Extracellular vesicles (EVs) originating from intraluminal vesicles (ILVs) formed within multivesicular bodies (MVBs), often referred to as small EV (sEV) or exosomes, are aberrantly produced by cancer cells and regulate the tumor microenvironment. The tyrosine kinase c-Src is upregulated in a wide variety of human cancers and is involved in promoting sEV secretion, suggesting its role in malignant progression. In this study, we found that activated Src liberated synaptosomal-associated protein 23 (SNAP23), a SNARE molecule, from lipid rafts to non-rafts on cellular membrane. We also demonstrated that SNAP23 localized in non-rafts induced cholesterol downregulation and ILV formation, resulting in the upregulation of sEV production in c-Src-transformed cells.

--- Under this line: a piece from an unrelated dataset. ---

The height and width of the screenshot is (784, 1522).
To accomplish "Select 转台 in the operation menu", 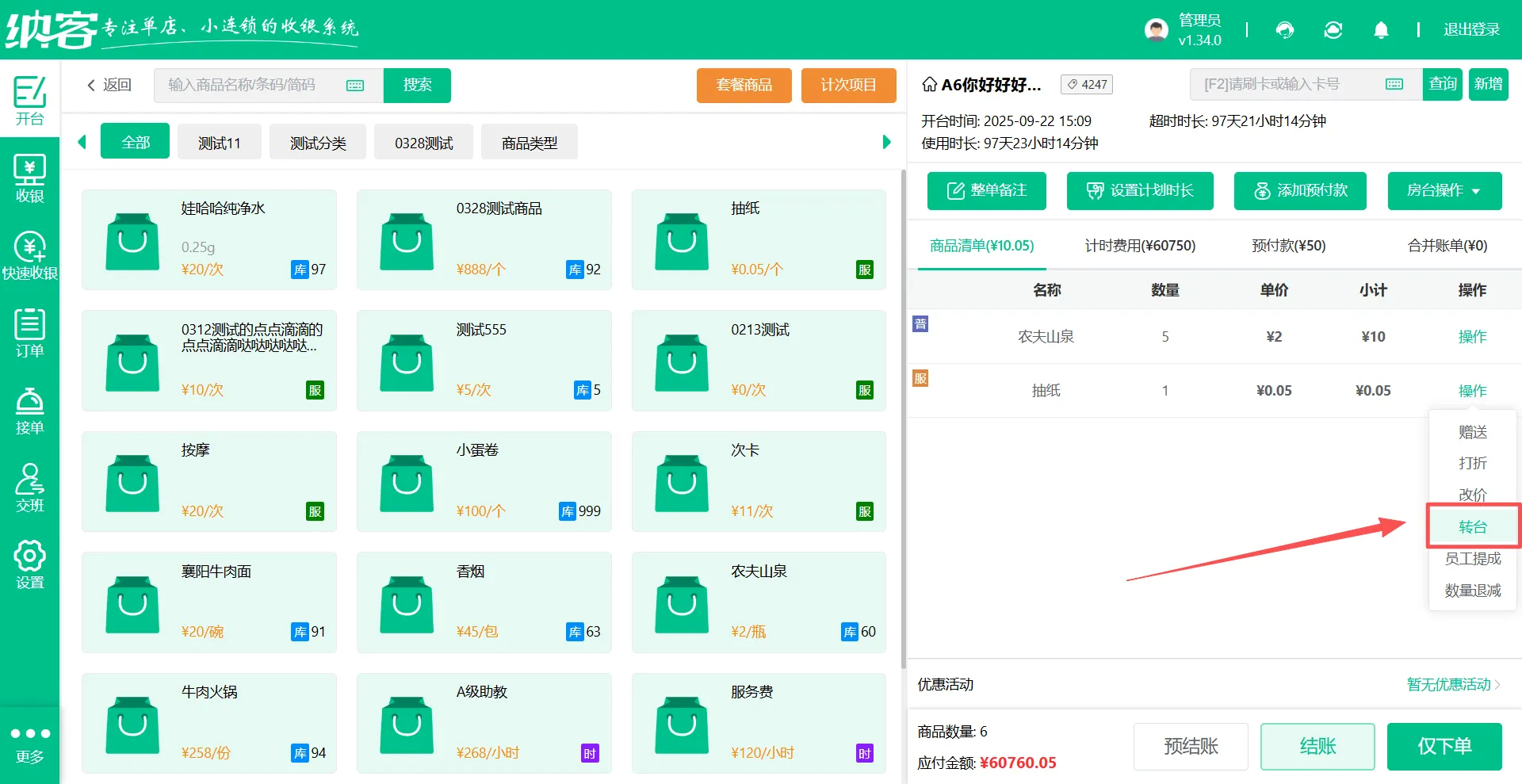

Furthermore, the contribution of the SNAP23-cholesterol axis on sEV upregulation was confirmed in pancreatic cancer cells. High SNAP23 expression is associated with poor prognosis in patients with pancreatic cancer. These findings suggest a unique mechanism for the upregulation of sEV production via SNAP23-mediated cholesterol downregulation in Src-activated cancer cells.